A picture of a woman with short hair and glasses wearing a black blazer.
Dr. Kathleen Fitzpatrick

The Boyer 2030 Commission report states that “excellence and equity are inextricably entwined, such that excellence without equity (privilege reproducing privilege) is not true excellence, and equity (mere access) without excellence is unfulfilled promise.”

“The equity/excellence imperative has to do with our ability to serve all of our students as well as we possibly can,” Fitzpatrick said.

The Boyer 2030 Commission, through the Association for Undergraduate Education at Research Universities (formed in 2000), is a diverse group of renowned leaders whose experience and expertise provide distinctive perspectives on undergraduate education at the nation’s 266 doctoral universities characterized by high and very high research activity (as defined by the Carnegie Classification). Members of the commission are part of research universities that serve millions of undergraduate students annually in ways distinct from liberal arts colleges, regional and comprehensive universities, community, and technical colleges.

“The equity/excellence imperative has to do with our ability to serve all of our students as well as we possibly can.”

Kathleen Fitzpatrick, Director of Digital Humanities and Professor of English

Included in the Boyer 2030 Commission report is the Charting Pathways of Intellectual Leadership initiative in the College of Arts & Letters at Michigan State University that is led by Sonja Fritzsche, Associate Dean of Academic Personnel and Administration; Bill Hart-Davidson, Associate Dean of Research and Graduate Education; and Christopher P. Long, Dean of the College of Arts & Letters and Dean of the Honors College. This initiative is designed to expand the kind of scholarship and research that aligns the process of promotion and advancement for faculty with the core institutional values of public engagement, transformative teaching, and transdisciplinary research.

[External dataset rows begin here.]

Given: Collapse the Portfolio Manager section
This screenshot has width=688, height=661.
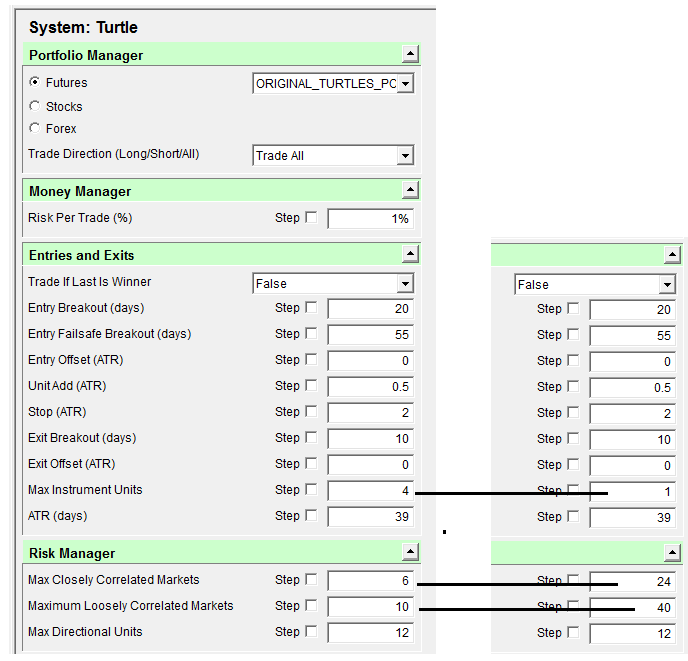Looking at the screenshot, I should point(410,55).
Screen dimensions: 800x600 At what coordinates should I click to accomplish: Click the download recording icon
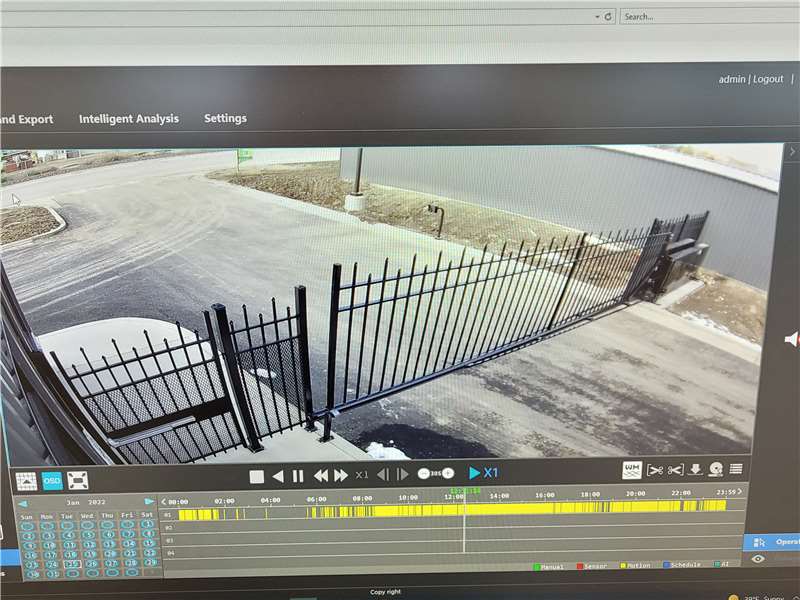[695, 469]

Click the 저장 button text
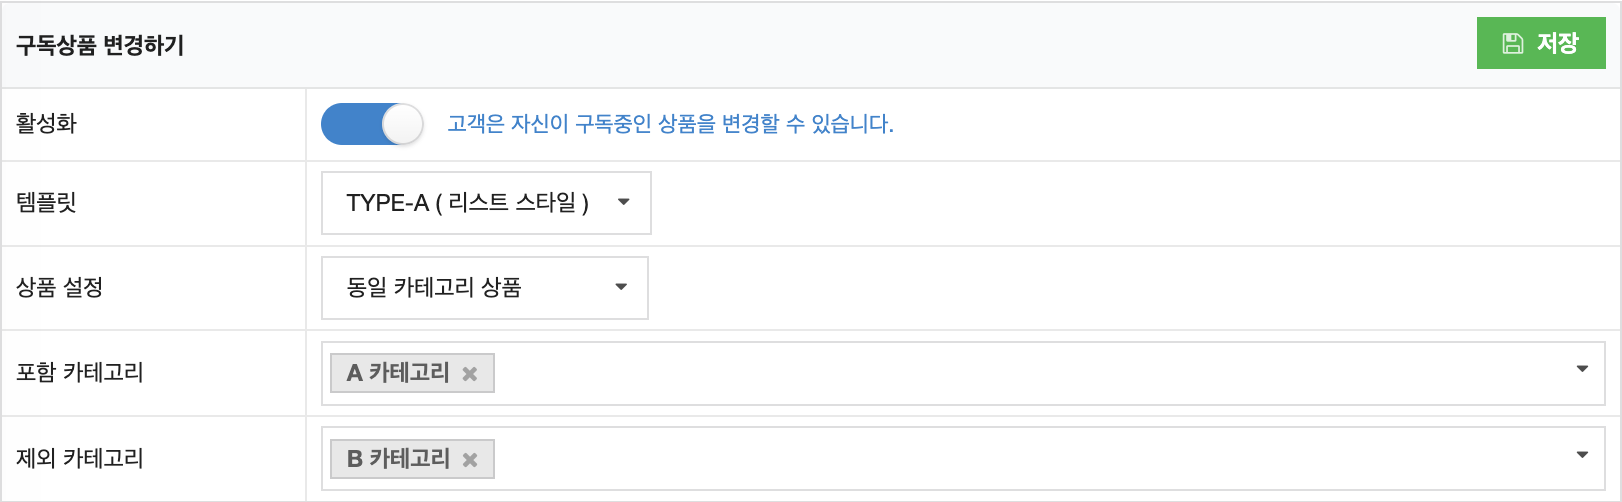(x=1557, y=43)
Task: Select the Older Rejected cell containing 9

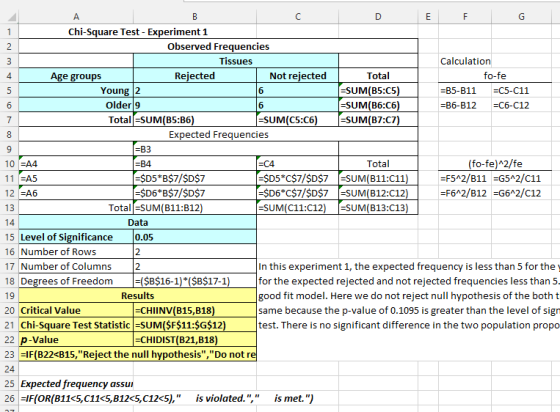Action: 195,105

An article on this initiative, written by Fritzsche, Hart-Davidson, and Long, titled Charting Pathways of Intellectual Leadership: An Initiative for Transformative Personal and Institutional Change and published in Change: The Magazine of Higher Learning in May 2022, was referenced as part of the Faculty Rewards and Structure provocation in the Boyer 2030 Commission report that explores how to recognize, support, and reward faculty across all appointment types for the expertise and dedication they bring to achieving equitable, excellent undergraduate education.

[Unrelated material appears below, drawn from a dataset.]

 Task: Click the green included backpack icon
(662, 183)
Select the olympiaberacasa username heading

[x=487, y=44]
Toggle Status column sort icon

One of the strategies listed for doing this was taken from that article which recommends “undertaking careful, intentional efforts to restructure the faculty for the future, with equity and respect for the many varied contributions of faculty an essential through-line.”

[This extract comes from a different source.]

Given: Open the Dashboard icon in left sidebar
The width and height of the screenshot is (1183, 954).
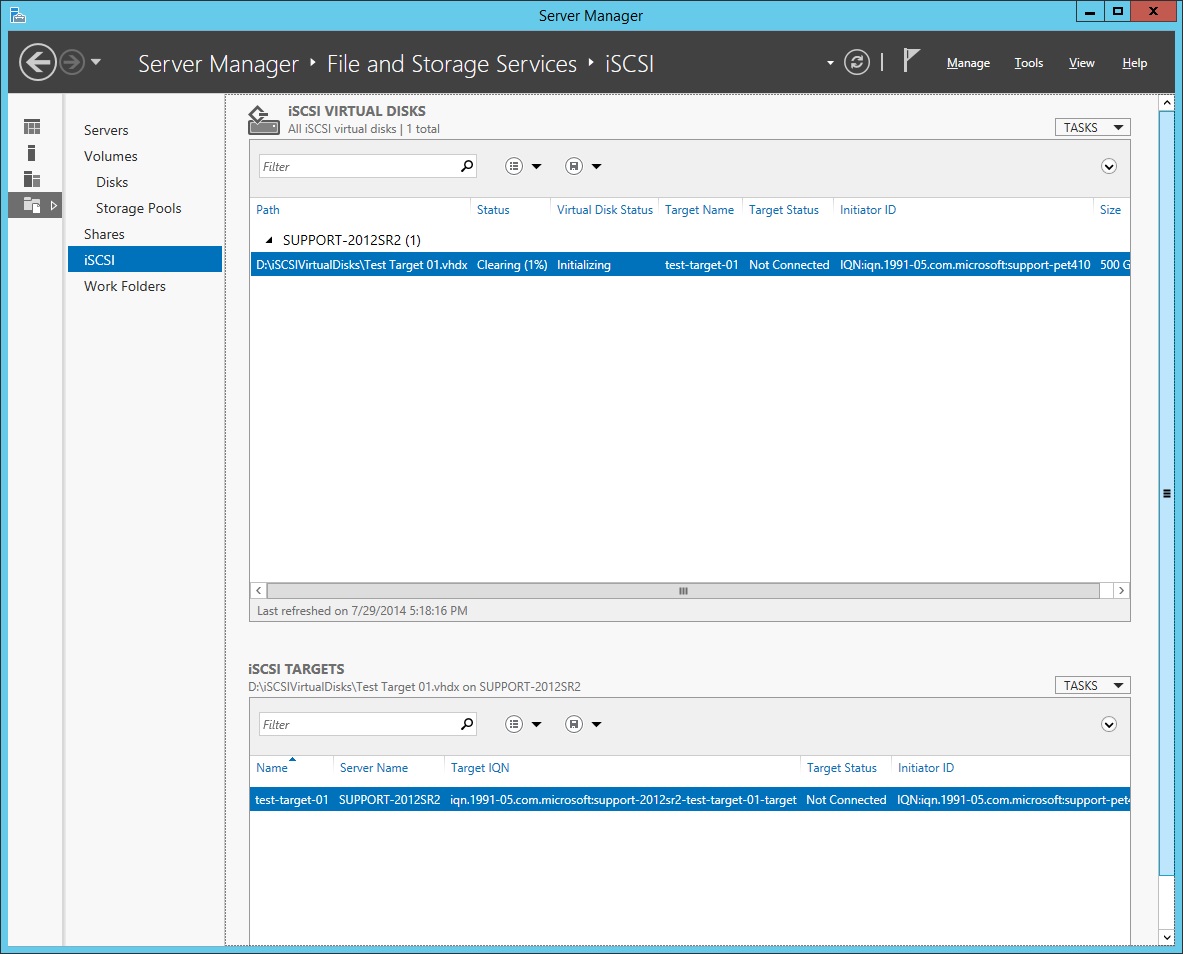Looking at the screenshot, I should [32, 127].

The original Boyer Commission was convened by the Carnegie Foundation for the Advancement of Teaching in 1995 with the mission of making recommendations to improve undergraduate education in the United States. The commission’s report, Reinventing Undergraduate Education: A Blueprint for America’s Research Universities, came out in 1998. In order to implement the recommendations made by the 1998 report, the Association for Undergraduate Education at Research Universities (UERU) was formed in 2000.

As a follow-up to the 1998 report, in 2021, the UERU formed the Boyer 2030 Commission, consisting of a diverse group of leaders, including Fitzpatrick, whose experience and expertise provide distinctive perspectives on undergraduate education at the nation’s 266 doctoral universities.

Three photos side-by-side, of a woman and two men.
From left to right: Drs. Sonja Fritzsche, Bill Hart-Davidson, and Christopher P. Long

“The world is a very different place than it was in 1998, and that is why a new Boyer Commission was needed to recommend ways to guarantee excellence and equity in undergraduate education for today’s college students,” said Barbara Snyder, President of the Association of American Universities and Co-Chair of the Boyer 2030 Commission. “Undergirding each of our recommendations is the firm belief that excellence and equity are inextricably linked for our students and our institutions, and each recommendation is informed by the significant advances we’ve made in technology and in understanding effective teaching methods since the original Boyer Commission issued its report.”

The Boyer 2030 Commission report offers recommendations for:

  • increasing college access and affordability;
  • leveraging digital technology;
  • facilitating clearer degree pathways;
  • broadening participation in high-impact educational experiences;
  • adopting holistic advising;
  • nurturing mental health and well-being;
  • rewarding faculty for teaching excellence;
  • establishing a supportive campus culture where freedom of speech is protected; and
  • preparing students for success in life, work, and participation in democratic society.

Fitzpatrick, who has dedicated her career to building resilient, sustainable scholarly communities and transforming their processes of communication to foreground connection, conversation, and collaboration, is quoted in the Boyer 2030 Commission report as saying: “This is generous thinking: listening to one another, recognizing that we have as much to learn as we do to teach, finding ways to use our collective knowledge for the public good. From the broadest rethinking of our political and institutional landscape, to developing new ways of working in public, to sharing our ways of reading, to focusing on the most intimate practice of listening – at each level, we must be connected to, fully part of, the world around us.”

“Research universities are eager for solutions that advance equity and excellence. We hope today’s report will not just give them additional tools to advance this work but will also underscore the urgency of transformational change needed to better deliver on our mission.”

Peter McPherson, Co-Chair of the Boyer 2030 Commission

Another Michigan State University connection to the Boyer 2030 Commission report is that Peter McPherson, President of Michigan State University from October 1993 to December 2004, served as Co-Chair of the Boyer 2030 Commission. He also is President Emeritus of the Association of Public and Land-Grant Universities.

“The college-going population has changed dramatically since the original Boyer report was issued in 1998, reflecting critical gains in college access,” McPherson said. “But we know institutions have to adapt to better meet a diverse set of needs for these students. Fortunately, we have a growing body of evidence around data-informed approaches to improving equity and excellence in American higher education. Research universities are eager for solutions that advance equity and excellence. We hope today’s report will not just give them additional tools to advance this work but will also underscore the urgency of transformational change needed to better deliver on our mission.”